- [Entradas sobre onde os itens aparecem]:
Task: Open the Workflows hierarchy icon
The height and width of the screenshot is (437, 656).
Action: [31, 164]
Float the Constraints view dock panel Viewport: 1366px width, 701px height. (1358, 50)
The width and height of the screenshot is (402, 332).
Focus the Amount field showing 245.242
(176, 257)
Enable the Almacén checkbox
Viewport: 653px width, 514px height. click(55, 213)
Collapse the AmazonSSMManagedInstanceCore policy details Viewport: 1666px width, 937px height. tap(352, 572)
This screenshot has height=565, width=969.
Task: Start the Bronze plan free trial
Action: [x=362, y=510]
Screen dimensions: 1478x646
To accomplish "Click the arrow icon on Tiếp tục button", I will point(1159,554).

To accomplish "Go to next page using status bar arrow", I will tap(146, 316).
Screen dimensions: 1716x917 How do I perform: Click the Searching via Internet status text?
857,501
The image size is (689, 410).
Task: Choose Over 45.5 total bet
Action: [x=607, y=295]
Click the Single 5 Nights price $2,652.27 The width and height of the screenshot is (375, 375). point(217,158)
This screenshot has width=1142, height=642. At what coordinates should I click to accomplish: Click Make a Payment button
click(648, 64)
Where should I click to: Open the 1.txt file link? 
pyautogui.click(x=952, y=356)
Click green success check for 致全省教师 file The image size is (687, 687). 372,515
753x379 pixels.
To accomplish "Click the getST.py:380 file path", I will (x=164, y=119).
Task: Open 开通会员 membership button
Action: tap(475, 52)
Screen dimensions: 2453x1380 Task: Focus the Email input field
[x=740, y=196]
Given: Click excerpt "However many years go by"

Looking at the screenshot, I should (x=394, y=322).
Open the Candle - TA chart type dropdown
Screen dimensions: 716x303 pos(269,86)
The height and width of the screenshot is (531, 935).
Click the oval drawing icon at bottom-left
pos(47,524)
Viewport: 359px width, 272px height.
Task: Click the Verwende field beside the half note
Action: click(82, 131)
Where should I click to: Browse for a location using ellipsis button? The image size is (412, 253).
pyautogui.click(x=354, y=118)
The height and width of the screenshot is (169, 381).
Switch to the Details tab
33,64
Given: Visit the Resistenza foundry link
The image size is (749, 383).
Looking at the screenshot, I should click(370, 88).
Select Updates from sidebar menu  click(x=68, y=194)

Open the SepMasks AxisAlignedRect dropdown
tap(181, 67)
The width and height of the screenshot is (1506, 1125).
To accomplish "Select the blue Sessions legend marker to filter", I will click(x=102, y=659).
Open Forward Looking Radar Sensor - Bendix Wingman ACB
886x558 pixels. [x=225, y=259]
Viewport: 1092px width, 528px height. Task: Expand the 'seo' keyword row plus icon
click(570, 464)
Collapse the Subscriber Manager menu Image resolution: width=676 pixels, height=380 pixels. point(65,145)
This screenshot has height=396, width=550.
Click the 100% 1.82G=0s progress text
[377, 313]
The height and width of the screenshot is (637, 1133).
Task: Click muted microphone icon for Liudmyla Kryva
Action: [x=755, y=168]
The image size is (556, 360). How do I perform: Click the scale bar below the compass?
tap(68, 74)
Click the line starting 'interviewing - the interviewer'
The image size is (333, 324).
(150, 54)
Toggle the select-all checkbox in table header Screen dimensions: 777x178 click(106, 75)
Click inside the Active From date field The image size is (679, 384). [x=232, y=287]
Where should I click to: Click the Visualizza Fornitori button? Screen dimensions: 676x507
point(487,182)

- [Problema proposto]: Informe somente quantas linhas das entradas contêm a palavra "Open".

- [Resposta da tarefa]: 6